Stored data
*****
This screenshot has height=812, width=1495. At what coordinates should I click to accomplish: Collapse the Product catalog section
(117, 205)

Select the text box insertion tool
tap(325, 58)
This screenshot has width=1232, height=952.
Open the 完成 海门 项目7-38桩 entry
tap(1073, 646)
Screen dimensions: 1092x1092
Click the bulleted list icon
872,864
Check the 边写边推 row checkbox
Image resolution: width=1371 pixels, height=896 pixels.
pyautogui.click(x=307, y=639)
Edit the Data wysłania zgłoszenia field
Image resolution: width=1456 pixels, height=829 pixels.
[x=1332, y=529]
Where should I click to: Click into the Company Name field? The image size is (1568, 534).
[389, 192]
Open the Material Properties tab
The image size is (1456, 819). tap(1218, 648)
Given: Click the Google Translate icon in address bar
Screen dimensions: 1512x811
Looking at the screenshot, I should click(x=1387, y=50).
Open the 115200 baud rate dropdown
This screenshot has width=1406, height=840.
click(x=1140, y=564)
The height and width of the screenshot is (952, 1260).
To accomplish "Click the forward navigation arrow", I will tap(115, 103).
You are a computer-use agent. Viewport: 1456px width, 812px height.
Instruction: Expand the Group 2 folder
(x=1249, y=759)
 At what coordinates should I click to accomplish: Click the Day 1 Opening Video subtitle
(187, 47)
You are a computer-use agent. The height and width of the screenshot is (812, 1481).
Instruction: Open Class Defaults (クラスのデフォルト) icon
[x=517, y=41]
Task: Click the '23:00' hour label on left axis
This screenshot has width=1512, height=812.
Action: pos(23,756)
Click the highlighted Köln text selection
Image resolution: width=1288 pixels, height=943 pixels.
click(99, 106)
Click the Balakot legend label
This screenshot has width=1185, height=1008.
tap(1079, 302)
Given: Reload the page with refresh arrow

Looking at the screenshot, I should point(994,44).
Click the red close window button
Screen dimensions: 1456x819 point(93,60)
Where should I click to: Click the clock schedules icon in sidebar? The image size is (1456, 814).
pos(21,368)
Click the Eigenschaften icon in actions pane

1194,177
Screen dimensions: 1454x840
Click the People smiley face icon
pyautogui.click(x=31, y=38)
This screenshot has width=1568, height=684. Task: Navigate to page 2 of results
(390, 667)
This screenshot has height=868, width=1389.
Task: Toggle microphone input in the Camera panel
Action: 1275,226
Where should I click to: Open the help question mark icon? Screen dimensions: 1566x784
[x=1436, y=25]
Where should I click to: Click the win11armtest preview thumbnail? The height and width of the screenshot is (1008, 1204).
*****
WHAT YOU SHOULD DO:
Please return the records above exactly as they are written.

FINISHED EXERCISE:
This screenshot has height=812, width=1495. At what coordinates should I click to accomplish: Collapse the Product catalog section
(117, 205)

Select the text box insertion tool
tap(325, 58)
This screenshot has width=1232, height=952.
Open the 完成 海门 项目7-38桩 entry
tap(1073, 646)
Screen dimensions: 1092x1092
Click the bulleted list icon
872,864
Check the 边写边推 row checkbox
Image resolution: width=1371 pixels, height=896 pixels.
pyautogui.click(x=307, y=639)
Edit the Data wysłania zgłoszenia field
Image resolution: width=1456 pixels, height=829 pixels.
[x=1332, y=529]
Where should I click to: Click into the Company Name field? The image size is (1568, 534).
[389, 192]
Open the Material Properties tab
The image size is (1456, 819). tap(1218, 648)
Given: Click the Google Translate icon in address bar
Screen dimensions: 1512x811
Looking at the screenshot, I should click(x=1387, y=50).
Open the 115200 baud rate dropdown
This screenshot has width=1406, height=840.
click(x=1140, y=564)
The height and width of the screenshot is (952, 1260).
To accomplish "Click the forward navigation arrow", I will tap(115, 103).
You are a computer-use agent. Viewport: 1456px width, 812px height.
Instruction: Expand the Group 2 folder
(x=1249, y=759)
 At what coordinates should I click to accomplish: Click the Day 1 Opening Video subtitle
(187, 47)
You are a computer-use agent. The height and width of the screenshot is (812, 1481).
Instruction: Open Class Defaults (クラスのデフォルト) icon
[x=517, y=41]
Task: Click the '23:00' hour label on left axis
This screenshot has width=1512, height=812.
Action: pos(23,756)
Click the highlighted Köln text selection
Image resolution: width=1288 pixels, height=943 pixels.
click(99, 106)
Click the Balakot legend label
This screenshot has width=1185, height=1008.
tap(1079, 302)
Given: Reload the page with refresh arrow

Looking at the screenshot, I should point(994,44).
Click the red close window button
Screen dimensions: 1456x819 point(93,60)
Where should I click to: Click the clock schedules icon in sidebar? The image size is (1456, 814).
pos(21,368)
Click the Eigenschaften icon in actions pane

1194,177
Screen dimensions: 1454x840
Click the People smiley face icon
pyautogui.click(x=31, y=38)
This screenshot has width=1568, height=684. Task: Navigate to page 2 of results
(390, 667)
This screenshot has height=868, width=1389.
Task: Toggle microphone input in the Camera panel
Action: 1275,226
Where should I click to: Open the help question mark icon? Screen dimensions: 1566x784
[x=1436, y=25]
Where should I click to: Click the win11armtest preview thumbnail? The height and width of the screenshot is (1008, 1204).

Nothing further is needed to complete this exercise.